WHAT IS NEEDED - From the listing below, set down exactly the lines between the one holding "Click the vertical scrollbar thumb" and the one holding "Click the hamburger", inclusive. No other line is wanted.

INFORMATION PROVIDED -
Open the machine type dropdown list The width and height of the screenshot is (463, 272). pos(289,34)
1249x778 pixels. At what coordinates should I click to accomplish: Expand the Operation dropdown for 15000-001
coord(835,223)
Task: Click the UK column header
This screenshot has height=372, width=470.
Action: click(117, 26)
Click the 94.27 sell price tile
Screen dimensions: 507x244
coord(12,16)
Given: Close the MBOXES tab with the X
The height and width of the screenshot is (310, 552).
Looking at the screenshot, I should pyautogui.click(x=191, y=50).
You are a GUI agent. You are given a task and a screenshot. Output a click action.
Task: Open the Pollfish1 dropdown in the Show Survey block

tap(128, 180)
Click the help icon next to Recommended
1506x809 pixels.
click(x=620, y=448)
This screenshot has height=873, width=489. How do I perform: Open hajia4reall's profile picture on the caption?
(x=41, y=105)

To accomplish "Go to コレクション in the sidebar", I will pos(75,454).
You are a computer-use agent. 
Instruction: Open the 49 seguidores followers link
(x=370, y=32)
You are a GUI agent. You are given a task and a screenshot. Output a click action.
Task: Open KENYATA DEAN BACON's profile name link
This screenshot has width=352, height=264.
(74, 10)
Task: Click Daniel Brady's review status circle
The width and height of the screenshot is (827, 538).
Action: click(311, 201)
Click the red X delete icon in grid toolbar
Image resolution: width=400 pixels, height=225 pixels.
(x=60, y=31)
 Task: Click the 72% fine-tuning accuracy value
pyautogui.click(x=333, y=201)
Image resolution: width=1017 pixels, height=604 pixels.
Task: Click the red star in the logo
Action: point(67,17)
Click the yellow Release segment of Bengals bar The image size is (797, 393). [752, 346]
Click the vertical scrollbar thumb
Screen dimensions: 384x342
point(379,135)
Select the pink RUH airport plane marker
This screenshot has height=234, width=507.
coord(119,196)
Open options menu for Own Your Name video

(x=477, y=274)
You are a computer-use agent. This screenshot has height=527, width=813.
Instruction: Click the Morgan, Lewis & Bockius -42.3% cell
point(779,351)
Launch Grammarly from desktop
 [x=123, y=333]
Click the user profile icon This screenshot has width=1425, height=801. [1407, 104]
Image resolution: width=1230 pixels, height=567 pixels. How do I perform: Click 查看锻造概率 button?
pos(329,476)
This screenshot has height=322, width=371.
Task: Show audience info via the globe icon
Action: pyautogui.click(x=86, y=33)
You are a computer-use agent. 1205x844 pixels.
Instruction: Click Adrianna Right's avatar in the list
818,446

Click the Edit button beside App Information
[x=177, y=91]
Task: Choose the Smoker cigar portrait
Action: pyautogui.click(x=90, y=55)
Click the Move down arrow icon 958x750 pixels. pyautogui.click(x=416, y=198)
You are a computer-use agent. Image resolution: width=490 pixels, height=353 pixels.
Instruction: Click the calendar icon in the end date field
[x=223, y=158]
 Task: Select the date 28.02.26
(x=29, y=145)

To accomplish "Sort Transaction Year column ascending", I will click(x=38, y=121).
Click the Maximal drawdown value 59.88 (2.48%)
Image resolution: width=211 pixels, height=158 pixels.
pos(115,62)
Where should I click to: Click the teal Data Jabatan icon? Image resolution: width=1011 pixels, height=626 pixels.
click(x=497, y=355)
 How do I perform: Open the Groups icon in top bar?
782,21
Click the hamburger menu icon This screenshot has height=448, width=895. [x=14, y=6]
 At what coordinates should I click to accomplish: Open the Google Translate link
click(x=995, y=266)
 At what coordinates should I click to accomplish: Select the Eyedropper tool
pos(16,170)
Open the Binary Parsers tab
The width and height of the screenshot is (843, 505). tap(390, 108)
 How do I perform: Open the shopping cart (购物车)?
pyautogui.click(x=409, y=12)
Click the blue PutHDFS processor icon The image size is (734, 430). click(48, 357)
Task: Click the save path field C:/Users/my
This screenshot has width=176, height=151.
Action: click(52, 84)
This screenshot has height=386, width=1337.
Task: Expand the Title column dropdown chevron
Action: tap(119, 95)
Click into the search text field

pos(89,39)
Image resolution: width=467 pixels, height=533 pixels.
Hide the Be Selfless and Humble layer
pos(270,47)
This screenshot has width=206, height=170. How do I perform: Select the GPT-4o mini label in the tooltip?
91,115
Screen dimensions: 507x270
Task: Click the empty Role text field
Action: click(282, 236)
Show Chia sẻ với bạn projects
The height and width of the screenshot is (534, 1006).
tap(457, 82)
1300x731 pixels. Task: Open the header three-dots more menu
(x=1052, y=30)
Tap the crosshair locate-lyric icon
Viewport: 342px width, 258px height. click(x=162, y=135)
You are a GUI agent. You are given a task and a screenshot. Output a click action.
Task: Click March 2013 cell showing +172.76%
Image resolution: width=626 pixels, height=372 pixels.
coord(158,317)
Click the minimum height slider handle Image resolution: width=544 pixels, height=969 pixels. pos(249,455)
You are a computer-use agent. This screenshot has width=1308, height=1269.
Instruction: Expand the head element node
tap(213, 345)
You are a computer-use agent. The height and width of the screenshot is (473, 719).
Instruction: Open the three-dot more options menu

YOUR SOLUTION -
Click the vertical scrollbar thumb
Screen dimensions: 384x342
point(379,135)
Select the pink RUH airport plane marker
This screenshot has height=234, width=507.
coord(119,196)
Open options menu for Own Your Name video

(x=477, y=274)
You are a computer-use agent. This screenshot has height=527, width=813.
Instruction: Click the Morgan, Lewis & Bockius -42.3% cell
point(779,351)
Launch Grammarly from desktop
 [x=123, y=333]
Click the user profile icon This screenshot has width=1425, height=801. [1407, 104]
Image resolution: width=1230 pixels, height=567 pixels. How do I perform: Click 查看锻造概率 button?
pos(329,476)
This screenshot has height=322, width=371.
Task: Show audience info via the globe icon
Action: pyautogui.click(x=86, y=33)
You are a computer-use agent. 1205x844 pixels.
Instruction: Click Adrianna Right's avatar in the list
818,446

Click the Edit button beside App Information
[x=177, y=91]
Task: Choose the Smoker cigar portrait
Action: pyautogui.click(x=90, y=55)
Click the Move down arrow icon 958x750 pixels. pyautogui.click(x=416, y=198)
You are a computer-use agent. Image resolution: width=490 pixels, height=353 pixels.
Instruction: Click the calendar icon in the end date field
[x=223, y=158]
 Task: Select the date 28.02.26
(x=29, y=145)

To accomplish "Sort Transaction Year column ascending", I will click(x=38, y=121).
Click the Maximal drawdown value 59.88 (2.48%)
Image resolution: width=211 pixels, height=158 pixels.
pos(115,62)
Where should I click to: Click the teal Data Jabatan icon? Image resolution: width=1011 pixels, height=626 pixels.
click(x=497, y=355)
 How do I perform: Open the Groups icon in top bar?
782,21
Click the hamburger menu icon This screenshot has height=448, width=895. [x=14, y=6]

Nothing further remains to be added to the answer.